Ignacio Ramonet du ‘Monde Diplomatique’, Bernard Cassen d’Attac-France,
le Jésuite belge anti-militariste François Houtart et l’auteur
anti-mondialiste Susan George, qui s’étaient déjà
impliqués dans tous les forums sociaux majeurs antérieurs, ont
également pris la parole.
En sus des invités officiels, il y avait également des groupes
de jeunes d’anciennes colonies françaises, en particulier du
Sénégal, du Bénin et du Togo. Des coopérants Cubains
présents au Mali, en particulier médicaux, furent aussi de la
partie.
Pour mener les débats le groupe tout entier se divisa en 10 commissions
séparées. Ces dernières débattirent pendant trois
heures chacune, à raison de 5 commissions à la fois. Certaines
des commissions décidèrent d’essayer de mettre sur pied
des commissions de contrôle permanentes, dans des domaines tels que
l’impérialisme et l’environnement.
ALARCON DEMANDE DES MESURES ANTI-IMPERIALISTES
Le Président
de l’Assemblée Nationale cubaine, Ricardo Alarcon, prit également
part aux discussions. Il émit quelques suggestions pratiques, par exemple
que l’Appel de Bamako ne se contente pas seulement de mettre en place
un forum anti-impérialiste qui définirait un programme ou lancerait
des idées, mais qu’il s’organise en vue de coordonner des
actions anti-impérialistes.
En fait l’Appel de Bamako préconise quelques actions bien précises.

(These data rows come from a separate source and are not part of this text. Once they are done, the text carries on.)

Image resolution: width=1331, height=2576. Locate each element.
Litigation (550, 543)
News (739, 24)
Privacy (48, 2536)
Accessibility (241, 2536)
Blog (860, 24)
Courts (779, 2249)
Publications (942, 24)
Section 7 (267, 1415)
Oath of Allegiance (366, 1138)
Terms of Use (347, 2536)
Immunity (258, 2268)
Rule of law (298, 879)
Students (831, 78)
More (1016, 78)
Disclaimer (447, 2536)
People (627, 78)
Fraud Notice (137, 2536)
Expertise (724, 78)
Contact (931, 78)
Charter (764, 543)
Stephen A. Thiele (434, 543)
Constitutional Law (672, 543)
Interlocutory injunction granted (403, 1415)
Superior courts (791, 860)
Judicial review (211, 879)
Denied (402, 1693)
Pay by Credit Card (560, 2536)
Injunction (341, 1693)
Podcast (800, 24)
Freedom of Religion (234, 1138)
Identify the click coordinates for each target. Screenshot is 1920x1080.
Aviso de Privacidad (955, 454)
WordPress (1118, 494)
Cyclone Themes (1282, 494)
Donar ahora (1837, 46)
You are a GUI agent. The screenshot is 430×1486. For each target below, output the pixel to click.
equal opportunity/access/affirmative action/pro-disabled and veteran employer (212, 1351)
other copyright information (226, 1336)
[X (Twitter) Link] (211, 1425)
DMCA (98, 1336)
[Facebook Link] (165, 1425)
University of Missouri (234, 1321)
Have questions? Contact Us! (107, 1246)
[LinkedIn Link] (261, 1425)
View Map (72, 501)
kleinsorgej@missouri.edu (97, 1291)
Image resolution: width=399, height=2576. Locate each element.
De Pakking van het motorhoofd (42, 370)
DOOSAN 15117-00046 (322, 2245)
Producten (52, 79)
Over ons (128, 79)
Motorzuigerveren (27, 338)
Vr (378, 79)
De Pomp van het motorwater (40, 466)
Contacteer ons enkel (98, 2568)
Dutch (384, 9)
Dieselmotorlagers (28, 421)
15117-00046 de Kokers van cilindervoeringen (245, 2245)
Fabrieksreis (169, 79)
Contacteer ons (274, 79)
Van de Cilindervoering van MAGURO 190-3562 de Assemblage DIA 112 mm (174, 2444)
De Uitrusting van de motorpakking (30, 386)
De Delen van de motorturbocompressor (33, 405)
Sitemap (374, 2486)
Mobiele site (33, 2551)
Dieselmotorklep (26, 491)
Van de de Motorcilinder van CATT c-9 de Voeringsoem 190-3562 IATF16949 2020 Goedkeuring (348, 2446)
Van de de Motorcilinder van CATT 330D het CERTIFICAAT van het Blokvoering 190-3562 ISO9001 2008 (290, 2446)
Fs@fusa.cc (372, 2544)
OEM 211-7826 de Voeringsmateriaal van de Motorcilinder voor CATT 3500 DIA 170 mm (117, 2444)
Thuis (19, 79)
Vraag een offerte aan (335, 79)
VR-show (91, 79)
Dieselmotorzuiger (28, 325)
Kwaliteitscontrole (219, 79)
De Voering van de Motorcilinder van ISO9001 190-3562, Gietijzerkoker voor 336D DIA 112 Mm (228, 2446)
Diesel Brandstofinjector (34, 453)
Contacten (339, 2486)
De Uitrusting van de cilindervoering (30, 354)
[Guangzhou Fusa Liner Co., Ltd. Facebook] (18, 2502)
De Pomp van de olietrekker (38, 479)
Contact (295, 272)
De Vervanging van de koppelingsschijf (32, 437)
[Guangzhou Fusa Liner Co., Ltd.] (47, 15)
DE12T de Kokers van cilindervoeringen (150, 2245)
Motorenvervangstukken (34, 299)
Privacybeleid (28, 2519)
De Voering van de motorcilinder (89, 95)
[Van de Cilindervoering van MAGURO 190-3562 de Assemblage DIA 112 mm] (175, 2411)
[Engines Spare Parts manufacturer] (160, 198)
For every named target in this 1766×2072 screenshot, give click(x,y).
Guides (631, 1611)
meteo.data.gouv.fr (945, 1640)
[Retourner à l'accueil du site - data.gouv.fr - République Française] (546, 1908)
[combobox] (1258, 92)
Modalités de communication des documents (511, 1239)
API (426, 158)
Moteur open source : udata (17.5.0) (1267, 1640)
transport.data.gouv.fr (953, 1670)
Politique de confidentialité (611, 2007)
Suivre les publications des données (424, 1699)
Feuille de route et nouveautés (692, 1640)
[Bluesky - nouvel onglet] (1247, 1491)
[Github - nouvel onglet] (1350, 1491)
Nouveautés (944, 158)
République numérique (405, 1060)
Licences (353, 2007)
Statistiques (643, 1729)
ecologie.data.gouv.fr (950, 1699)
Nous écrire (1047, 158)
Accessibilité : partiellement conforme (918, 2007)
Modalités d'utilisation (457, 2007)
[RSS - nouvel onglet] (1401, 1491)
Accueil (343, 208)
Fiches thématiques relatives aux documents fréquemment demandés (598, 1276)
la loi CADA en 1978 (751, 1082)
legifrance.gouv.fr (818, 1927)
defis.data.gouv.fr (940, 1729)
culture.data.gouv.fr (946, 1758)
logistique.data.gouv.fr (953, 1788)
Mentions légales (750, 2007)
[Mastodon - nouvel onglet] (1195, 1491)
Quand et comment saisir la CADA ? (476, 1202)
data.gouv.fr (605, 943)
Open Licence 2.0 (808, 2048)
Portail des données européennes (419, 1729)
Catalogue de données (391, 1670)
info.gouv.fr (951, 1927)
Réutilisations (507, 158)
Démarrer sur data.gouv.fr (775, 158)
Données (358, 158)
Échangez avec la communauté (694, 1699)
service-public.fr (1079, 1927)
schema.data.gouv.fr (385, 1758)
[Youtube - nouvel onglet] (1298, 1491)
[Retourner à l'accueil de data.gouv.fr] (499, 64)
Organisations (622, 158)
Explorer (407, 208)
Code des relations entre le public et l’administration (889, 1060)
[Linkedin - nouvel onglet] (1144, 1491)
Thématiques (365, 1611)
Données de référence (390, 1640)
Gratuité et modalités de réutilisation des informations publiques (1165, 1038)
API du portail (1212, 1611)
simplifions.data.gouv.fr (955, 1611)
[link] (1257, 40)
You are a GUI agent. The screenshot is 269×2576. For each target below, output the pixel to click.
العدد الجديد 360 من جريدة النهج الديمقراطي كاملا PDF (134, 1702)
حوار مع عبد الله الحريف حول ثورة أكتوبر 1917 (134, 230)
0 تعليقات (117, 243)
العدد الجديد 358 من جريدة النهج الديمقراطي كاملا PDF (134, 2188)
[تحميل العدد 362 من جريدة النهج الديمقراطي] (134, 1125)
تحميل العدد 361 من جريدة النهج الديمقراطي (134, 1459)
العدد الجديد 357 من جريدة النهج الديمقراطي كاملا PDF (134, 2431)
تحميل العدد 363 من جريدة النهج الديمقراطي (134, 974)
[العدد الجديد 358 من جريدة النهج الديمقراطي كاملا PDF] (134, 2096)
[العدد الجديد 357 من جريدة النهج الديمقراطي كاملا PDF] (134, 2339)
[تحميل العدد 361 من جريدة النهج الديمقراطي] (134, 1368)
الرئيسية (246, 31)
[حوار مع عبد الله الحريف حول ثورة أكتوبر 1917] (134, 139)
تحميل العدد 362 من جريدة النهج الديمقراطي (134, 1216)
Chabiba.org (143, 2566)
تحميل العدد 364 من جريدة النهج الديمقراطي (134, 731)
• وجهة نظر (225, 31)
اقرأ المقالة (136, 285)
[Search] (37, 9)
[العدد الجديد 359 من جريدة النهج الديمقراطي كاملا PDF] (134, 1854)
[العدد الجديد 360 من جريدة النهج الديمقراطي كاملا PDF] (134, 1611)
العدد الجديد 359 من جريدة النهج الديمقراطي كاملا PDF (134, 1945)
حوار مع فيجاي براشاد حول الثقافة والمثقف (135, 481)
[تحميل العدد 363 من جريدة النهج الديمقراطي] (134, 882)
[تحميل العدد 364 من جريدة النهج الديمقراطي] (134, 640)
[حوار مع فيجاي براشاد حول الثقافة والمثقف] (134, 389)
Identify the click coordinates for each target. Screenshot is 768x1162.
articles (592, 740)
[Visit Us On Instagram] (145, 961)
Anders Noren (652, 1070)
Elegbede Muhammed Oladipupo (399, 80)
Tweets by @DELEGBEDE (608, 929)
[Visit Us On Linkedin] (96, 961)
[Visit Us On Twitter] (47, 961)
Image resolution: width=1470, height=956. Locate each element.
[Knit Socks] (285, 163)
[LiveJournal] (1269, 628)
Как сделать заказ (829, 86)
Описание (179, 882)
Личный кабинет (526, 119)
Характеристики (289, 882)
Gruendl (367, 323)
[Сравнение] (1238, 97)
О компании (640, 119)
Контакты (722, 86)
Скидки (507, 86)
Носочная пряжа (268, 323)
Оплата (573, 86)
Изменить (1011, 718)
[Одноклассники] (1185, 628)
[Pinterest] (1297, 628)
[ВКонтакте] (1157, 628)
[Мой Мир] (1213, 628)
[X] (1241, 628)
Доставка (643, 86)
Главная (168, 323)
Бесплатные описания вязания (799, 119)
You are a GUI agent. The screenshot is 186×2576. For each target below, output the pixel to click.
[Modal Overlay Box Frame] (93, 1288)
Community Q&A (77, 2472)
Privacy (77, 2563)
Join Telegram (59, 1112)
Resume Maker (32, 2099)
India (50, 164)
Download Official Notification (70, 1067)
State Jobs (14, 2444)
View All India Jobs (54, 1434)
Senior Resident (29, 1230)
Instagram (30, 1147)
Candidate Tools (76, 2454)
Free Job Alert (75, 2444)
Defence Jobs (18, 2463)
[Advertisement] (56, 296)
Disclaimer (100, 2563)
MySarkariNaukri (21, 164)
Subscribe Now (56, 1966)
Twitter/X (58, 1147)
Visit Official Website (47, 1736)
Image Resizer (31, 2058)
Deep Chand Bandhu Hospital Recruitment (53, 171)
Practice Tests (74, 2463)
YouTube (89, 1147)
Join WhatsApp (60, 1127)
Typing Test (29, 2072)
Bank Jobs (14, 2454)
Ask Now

L'une d'entre elles s'avère le soutien aux journées mondiales
de manifestations contre l'occupation des 18-19 mars.
L'appel vise à renforcer le mouvement de protestation contre la guerre
et les occupations, ainsi qu'à exprimer sa solidarité avec les
réfugiés des points chauds de la planète. Dans cet ordre
d'idées, il est essentiel que la manifestation mondiale contre la guerre
en Irak et la présence militaire en Afghanistan
prévue pour les 18-19 mars 2006 coïncide avec :
- l'interdiction de l'utilisation et de la productiond'armes nucléaires
ainsi que la destruction des arsenaux existants
- le démantèlement de toutes les bases militaires situées
en dehors du territoire national, en particulier la base de Guantanamo.
- la fermeture immédiate de toutes les prisons de la CIA
Il appelle
également à la solidarité avec la Palestine et la vigilance
quant à une intervention américaine contre le Venezuela et la
Bolivie.
Pour résumer, l'Appel de Bamako, élaboré sur la base
des thèmes principaux discutés dans les groupes de travail,
exprime son désir de :
(i) forger un internationalisme qui rassemble les peuples du Sud et du Nord
souffrant des ravages engendrés par la dictature des marchés
financiers et par le déploiement mondial incontrôlé des
multinationales;
(ii) forger une solidarité des peuples d'Asie, d'Afrique, d'Europe
et des Amériques confrontés aux défis du développement
au XXIe siècle;
(iii) parvenir à un consensus politique, économique et culturel
qui soit une alternative à la mondialisation militarisée néolibérale
ainsi qu'à l'hégémonie des Etats-Unis et de leurs alliés.
A Caracas (Venezuela), où la seconde session du FSM Polycentrique s'est terminée le 30 janvier, le Président Hugo Chavez a préconisé la création d'une organisation internationale qui décide d'actions anti-impérialistes.
Il est prévu que le FSM 2007 se déroule à Nairobi (Kenya).
Catalinotto représentait le Centre d'Action International (International Action Center – USA) aux réunions qui lancèrent l'Appel de Bamako.